[Opening Data for processing section]

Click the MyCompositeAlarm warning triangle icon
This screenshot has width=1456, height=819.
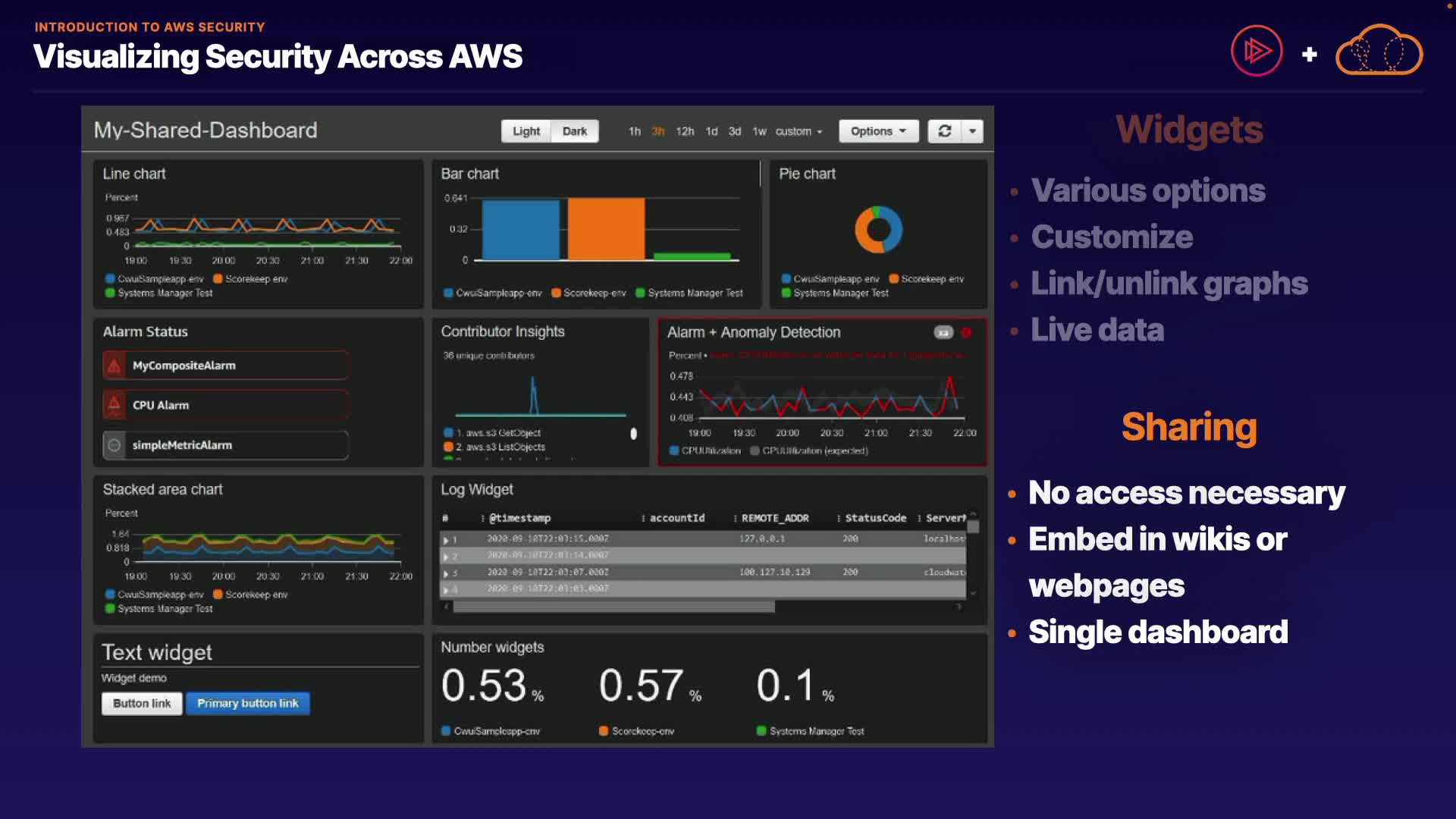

[Closing Data for processing section]
[Opening Data for processing section]

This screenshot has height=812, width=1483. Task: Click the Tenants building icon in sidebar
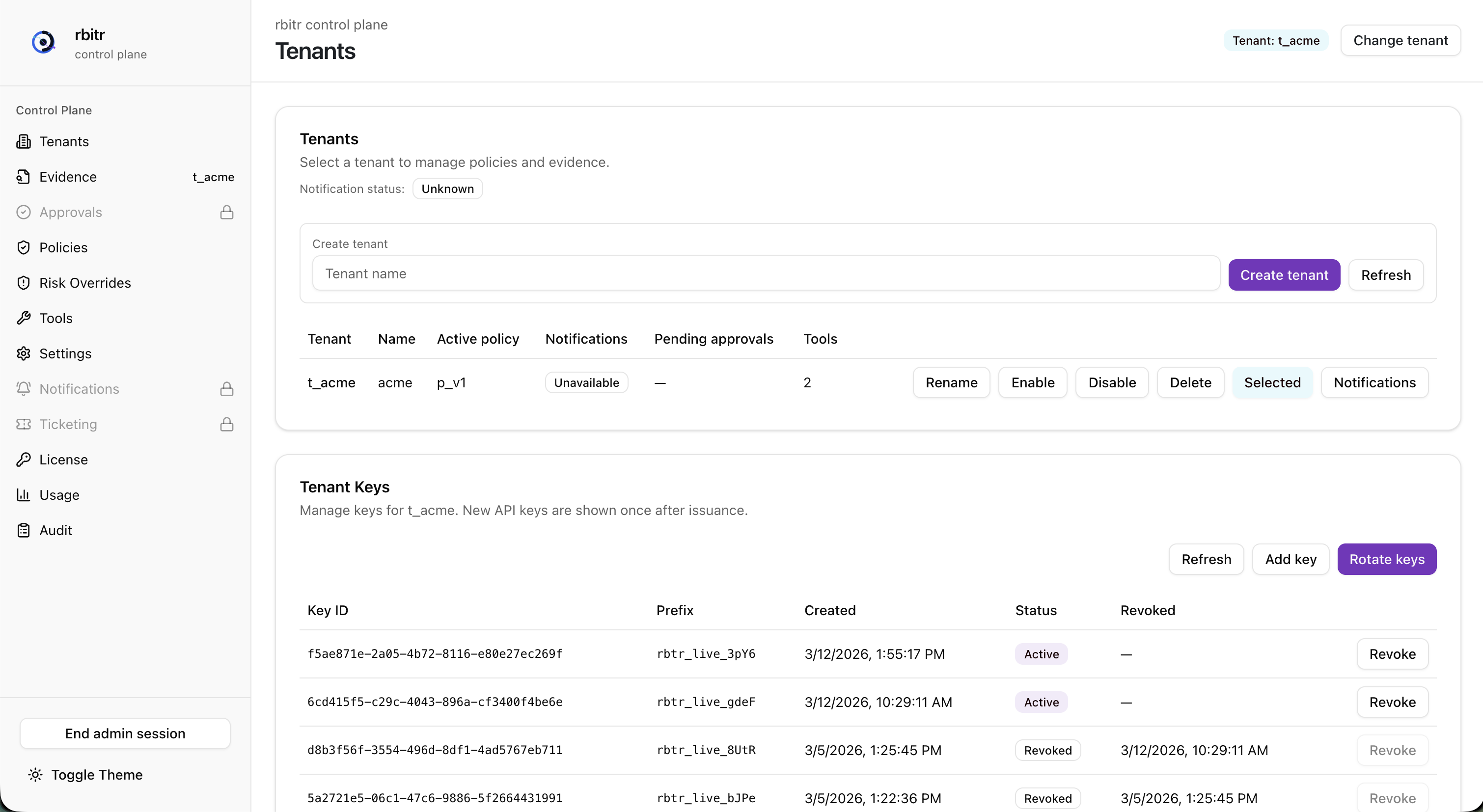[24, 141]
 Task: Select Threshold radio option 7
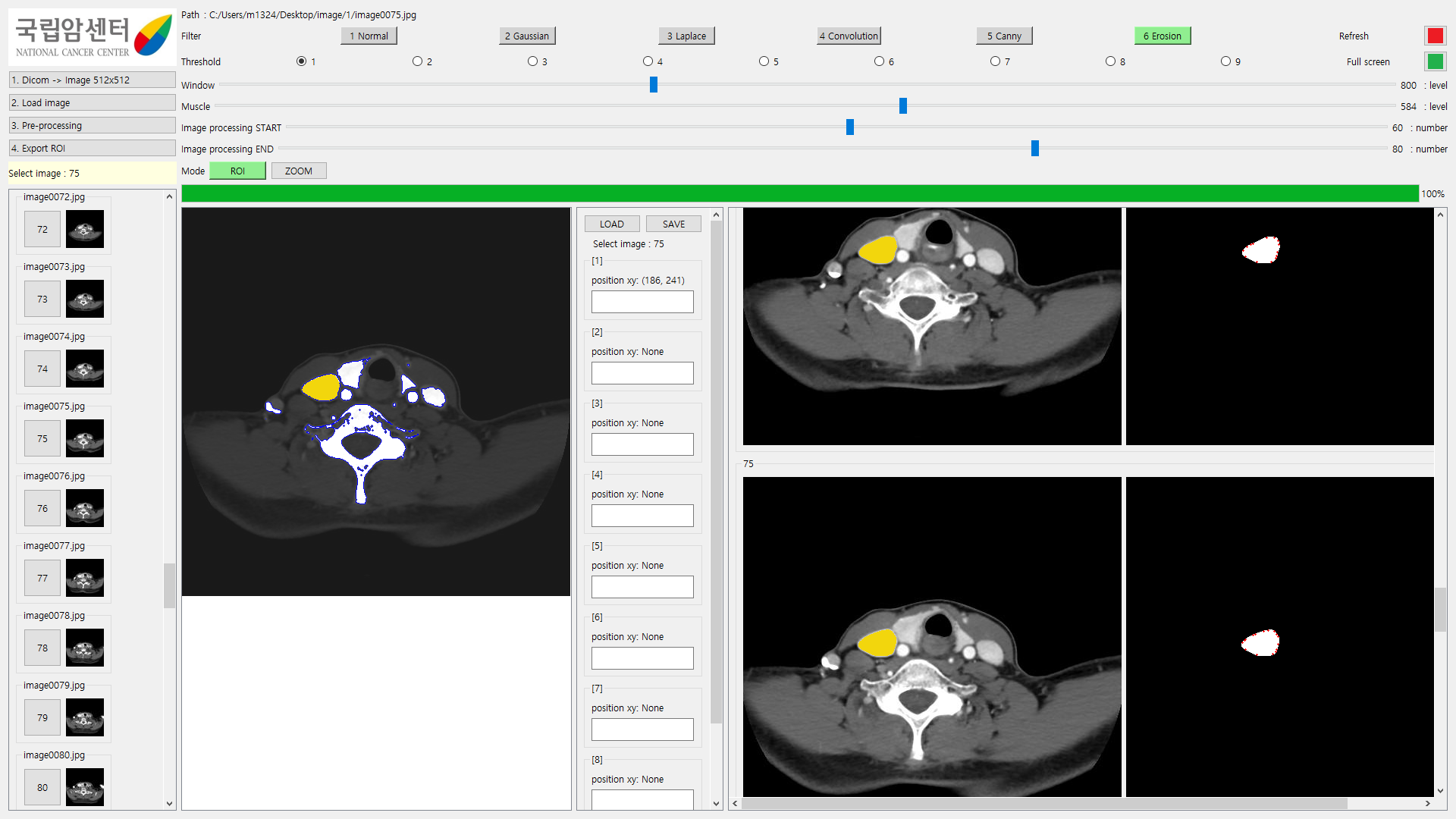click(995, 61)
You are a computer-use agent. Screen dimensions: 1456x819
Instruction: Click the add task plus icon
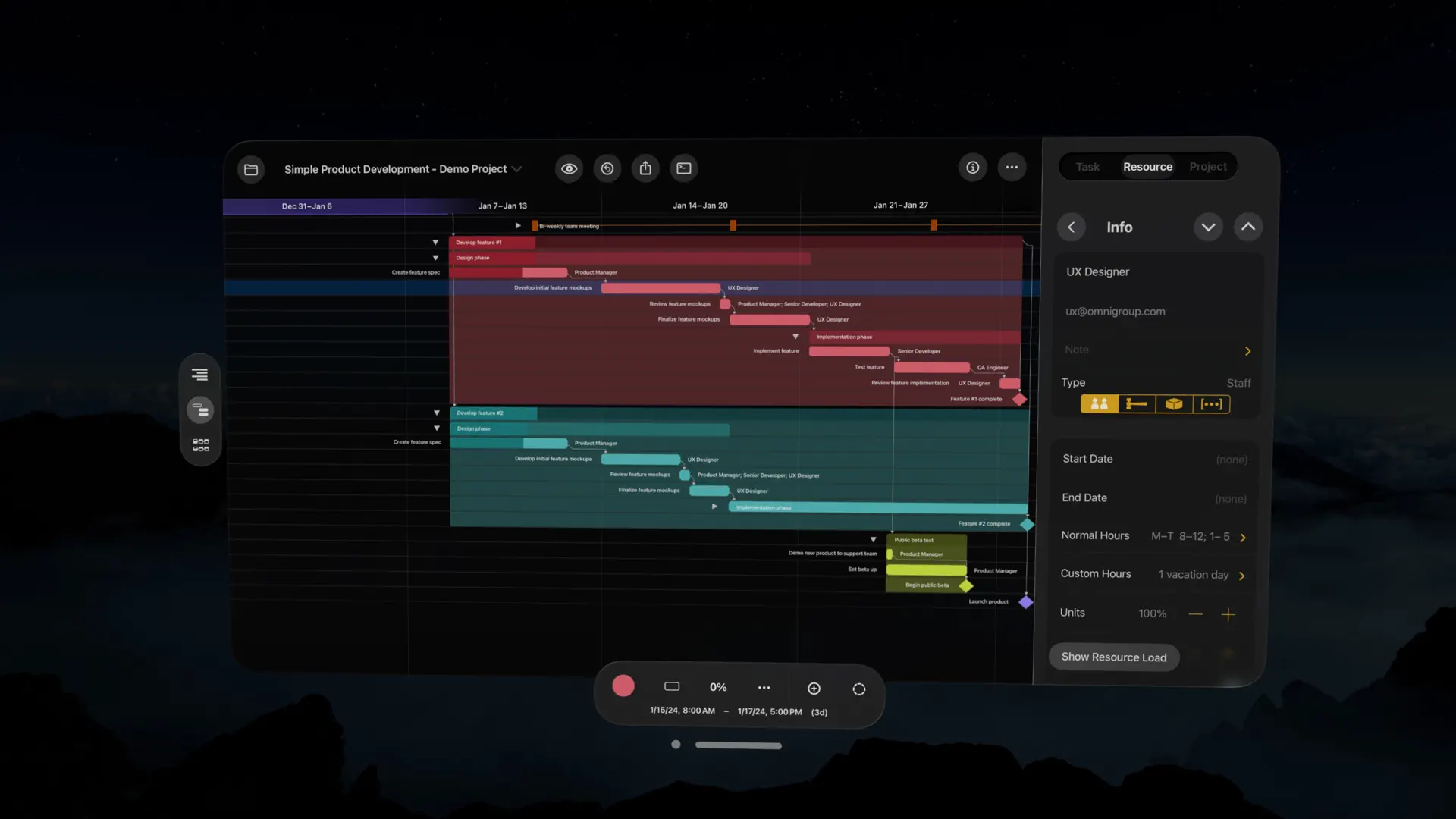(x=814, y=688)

[Closing Data for processing section]
[Opening Data for processing section]

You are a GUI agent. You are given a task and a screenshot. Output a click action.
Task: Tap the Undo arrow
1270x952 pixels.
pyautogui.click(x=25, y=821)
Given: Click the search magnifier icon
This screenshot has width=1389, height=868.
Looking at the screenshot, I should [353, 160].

[Closing Data for processing section]

What to produce
What lines of the material above hold the string "agent"? Please copy them.

Answer to the exercise
You are a computer-use agent. Screen dimensions: 1456x819
You are a GUI agent. You are given a task and a screenshot. Output a click action.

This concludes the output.